Directions for this task:
Answer these questions using the interview excerpt about a layoff:
(a) Besides a conversation, what did the employer provide to the person being laid off?
(b) In the parting words, what does the speaker say the boss seemed to have handed over?
(c) What does the speaker call the choice made in that moment?
··· Document extract
That’s the backdrop, in addition to the ego hit. In the instant that my boss was telling me that I was being laid off, I made up my mind that this was going to be one of the best things that ever happened to me. I don’t know why I did it or how it happened, but I recall very specifically that he and I – he was a good guy. He and I had a great conversation. They provided me with some severance and some outplacement which helped from peace of mind.

My parting words to him, as I walked out the door, and I remember it vividly, was something like, “I just want to thank you because there’s a big part of me right now that feels like you just handed me a bouquet of roses and have launched me on the next chapter of whatever it is that I’m going to go do, and that’s really exciting to me.” 

It was in the moment that I made the choice to seek what I call a return on luck. At the time, I had no concept of this in this way. This is totally in hindsight, but I did make that choice and I remember the thinking and I remember the words. As I was thinking it and saying the words, there was part of me that wasn’t believing it, for sure. It was like, holy crap, but it was important for me to try to be there mentally and to say the words. I think that’s what really set the stage for me to have some mental and psychological buoyancy in a hard time and be able to then build a foundation to move forward.

BRYAN WISH: It almost felt as well that you were handed a card of freedom to go do something in a way that you had never done and find and discover a part of yourself that you had never tapped into before. What allowed you to turn that into a positive?
······
··· Data rows
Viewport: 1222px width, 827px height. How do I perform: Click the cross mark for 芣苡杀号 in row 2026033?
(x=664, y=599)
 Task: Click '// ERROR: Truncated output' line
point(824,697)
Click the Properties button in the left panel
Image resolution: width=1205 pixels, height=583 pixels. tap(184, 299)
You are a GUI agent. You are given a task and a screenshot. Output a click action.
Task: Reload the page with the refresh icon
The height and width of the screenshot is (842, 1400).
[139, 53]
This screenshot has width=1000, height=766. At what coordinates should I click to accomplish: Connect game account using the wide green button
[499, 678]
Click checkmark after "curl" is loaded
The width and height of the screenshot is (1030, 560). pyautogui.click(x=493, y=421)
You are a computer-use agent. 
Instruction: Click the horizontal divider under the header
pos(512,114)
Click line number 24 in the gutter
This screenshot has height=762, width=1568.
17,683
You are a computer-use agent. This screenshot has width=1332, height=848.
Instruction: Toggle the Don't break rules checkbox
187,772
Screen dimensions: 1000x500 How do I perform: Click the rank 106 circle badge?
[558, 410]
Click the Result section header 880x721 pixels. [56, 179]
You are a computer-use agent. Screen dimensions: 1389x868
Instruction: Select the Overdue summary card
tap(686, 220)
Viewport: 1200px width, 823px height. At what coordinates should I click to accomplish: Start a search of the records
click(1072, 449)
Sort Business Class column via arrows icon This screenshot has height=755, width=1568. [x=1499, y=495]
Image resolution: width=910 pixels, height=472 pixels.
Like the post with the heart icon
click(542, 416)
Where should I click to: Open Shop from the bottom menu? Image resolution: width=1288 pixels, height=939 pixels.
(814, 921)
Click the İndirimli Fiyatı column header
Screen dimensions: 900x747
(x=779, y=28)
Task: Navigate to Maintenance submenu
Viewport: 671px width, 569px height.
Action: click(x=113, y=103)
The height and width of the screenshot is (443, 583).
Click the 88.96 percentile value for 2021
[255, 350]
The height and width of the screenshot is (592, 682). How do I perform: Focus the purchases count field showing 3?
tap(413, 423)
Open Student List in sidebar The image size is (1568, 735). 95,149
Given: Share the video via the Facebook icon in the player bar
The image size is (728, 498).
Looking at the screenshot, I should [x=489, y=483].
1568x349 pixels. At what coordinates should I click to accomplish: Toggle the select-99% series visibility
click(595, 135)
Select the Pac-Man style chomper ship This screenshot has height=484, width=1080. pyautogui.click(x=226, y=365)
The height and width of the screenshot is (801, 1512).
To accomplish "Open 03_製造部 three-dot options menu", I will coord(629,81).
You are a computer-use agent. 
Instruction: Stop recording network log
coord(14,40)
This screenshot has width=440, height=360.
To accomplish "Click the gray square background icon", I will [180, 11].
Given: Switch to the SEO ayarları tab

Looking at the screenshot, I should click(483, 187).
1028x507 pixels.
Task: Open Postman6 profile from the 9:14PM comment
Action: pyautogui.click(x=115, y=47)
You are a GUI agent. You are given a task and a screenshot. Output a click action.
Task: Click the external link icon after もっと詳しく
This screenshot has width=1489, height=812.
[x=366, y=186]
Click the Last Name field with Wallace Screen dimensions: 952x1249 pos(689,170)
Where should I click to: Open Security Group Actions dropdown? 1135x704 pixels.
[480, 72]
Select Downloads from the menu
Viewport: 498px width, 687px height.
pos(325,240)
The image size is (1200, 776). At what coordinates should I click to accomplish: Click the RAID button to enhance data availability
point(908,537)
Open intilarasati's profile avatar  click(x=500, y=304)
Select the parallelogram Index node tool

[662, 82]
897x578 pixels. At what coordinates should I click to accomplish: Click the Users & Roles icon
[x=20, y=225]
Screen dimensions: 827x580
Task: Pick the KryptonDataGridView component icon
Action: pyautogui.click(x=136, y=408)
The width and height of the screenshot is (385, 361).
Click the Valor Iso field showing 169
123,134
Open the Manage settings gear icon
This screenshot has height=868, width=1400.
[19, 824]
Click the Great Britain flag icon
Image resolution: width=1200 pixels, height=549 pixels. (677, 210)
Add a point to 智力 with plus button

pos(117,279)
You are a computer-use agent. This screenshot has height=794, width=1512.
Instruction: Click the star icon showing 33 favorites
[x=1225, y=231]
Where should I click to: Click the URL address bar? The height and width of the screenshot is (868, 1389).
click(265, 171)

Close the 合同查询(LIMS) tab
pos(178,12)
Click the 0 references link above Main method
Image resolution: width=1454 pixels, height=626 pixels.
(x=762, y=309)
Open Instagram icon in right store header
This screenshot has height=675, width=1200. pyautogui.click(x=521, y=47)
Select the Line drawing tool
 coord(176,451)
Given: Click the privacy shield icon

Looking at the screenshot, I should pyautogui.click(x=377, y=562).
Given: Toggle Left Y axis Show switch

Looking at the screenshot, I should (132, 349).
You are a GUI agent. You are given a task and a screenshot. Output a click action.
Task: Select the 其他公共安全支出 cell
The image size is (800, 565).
······
Solution:
(a) Some severance and some outplacement.
(b) A bouquet of roses.
(c) Seeking a return on luck.